While none of us may be positively heartbroken or even surprised to see Pro Elite shut down its operation, the thing to keep in mind is that the MMA marketplace just got smaller. That means fewer opportunities for fighters and, at least for most, meager paychecks in the near future. Former Icon Sport promoter Patrick Freitas reminded us of this fact with a post to the UG that read, in part:

I Just wanted to say that as everyone here is dancing on the Elitexc’s grave, I think its important to remember that a shitload of good fighters (and great people) just saw their contracts disappear into the ether.

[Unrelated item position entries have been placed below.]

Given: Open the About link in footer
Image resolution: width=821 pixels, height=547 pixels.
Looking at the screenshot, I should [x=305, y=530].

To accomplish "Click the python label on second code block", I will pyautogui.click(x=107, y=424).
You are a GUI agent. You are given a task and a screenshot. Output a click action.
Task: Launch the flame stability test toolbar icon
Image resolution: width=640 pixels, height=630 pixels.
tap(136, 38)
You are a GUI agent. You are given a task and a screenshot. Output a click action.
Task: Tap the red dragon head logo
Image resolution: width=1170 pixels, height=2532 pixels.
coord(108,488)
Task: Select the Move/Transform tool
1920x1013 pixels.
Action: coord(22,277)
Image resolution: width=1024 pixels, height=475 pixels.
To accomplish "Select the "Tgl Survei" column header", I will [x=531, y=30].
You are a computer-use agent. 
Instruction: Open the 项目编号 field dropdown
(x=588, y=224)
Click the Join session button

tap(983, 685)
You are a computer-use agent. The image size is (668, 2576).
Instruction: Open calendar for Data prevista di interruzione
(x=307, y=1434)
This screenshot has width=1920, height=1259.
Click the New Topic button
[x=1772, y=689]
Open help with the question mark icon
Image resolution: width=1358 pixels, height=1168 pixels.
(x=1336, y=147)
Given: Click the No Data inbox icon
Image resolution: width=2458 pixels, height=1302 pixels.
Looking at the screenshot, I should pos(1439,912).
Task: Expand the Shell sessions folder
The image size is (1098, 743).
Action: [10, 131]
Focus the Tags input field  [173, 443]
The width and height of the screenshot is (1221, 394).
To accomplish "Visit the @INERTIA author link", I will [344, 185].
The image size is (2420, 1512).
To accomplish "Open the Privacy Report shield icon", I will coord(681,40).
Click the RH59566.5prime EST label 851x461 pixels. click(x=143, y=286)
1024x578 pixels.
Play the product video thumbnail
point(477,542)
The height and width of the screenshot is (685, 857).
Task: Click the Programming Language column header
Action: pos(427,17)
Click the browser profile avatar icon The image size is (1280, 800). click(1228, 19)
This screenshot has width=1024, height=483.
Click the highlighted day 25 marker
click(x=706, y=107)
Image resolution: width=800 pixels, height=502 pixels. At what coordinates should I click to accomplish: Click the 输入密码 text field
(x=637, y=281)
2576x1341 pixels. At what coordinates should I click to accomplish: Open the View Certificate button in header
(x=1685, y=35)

That’s the truth. Whatever you think of Pro Elite’s demise and the reasons behind it, one thing we can all agree on is it isn’t the fault of the fighters they employed. But now that those fighters find themselves without an organization to call home, where do they go? The answer, of course, depends on who they are. Most will end up in local promotions. But what about the big fish?

Jake Shields: If the UFC could only pick up one of the newly unemployed EliteXC fighters, Shields should be that one. He was probably the most talented guy on their roster, and something tells me Zuffa could scoop him up relatively cheaply. If he comes in and makes an impact on the UFC’s welterweight division right away, great. If he doesn’t, the UFC can claim it as proof that their fighters are far and away the best in the industry.

Kimbo Slice: The EliteXC collapse couldn’t have happened at a worse time for Ferg. Coming off an embarrassing loss and with a half a million dollar price tag, he does not look like a good investment right now. We know the UFC isn’t interested. Affliction has enough heavyweights to do something with him, but he’ll have to take a major pay cut. Even then his shelf life is a question, as is his desire to continue on as a pro fighter. Don’t be surprised if we’ve seen the last of Kimbo’s MMA days.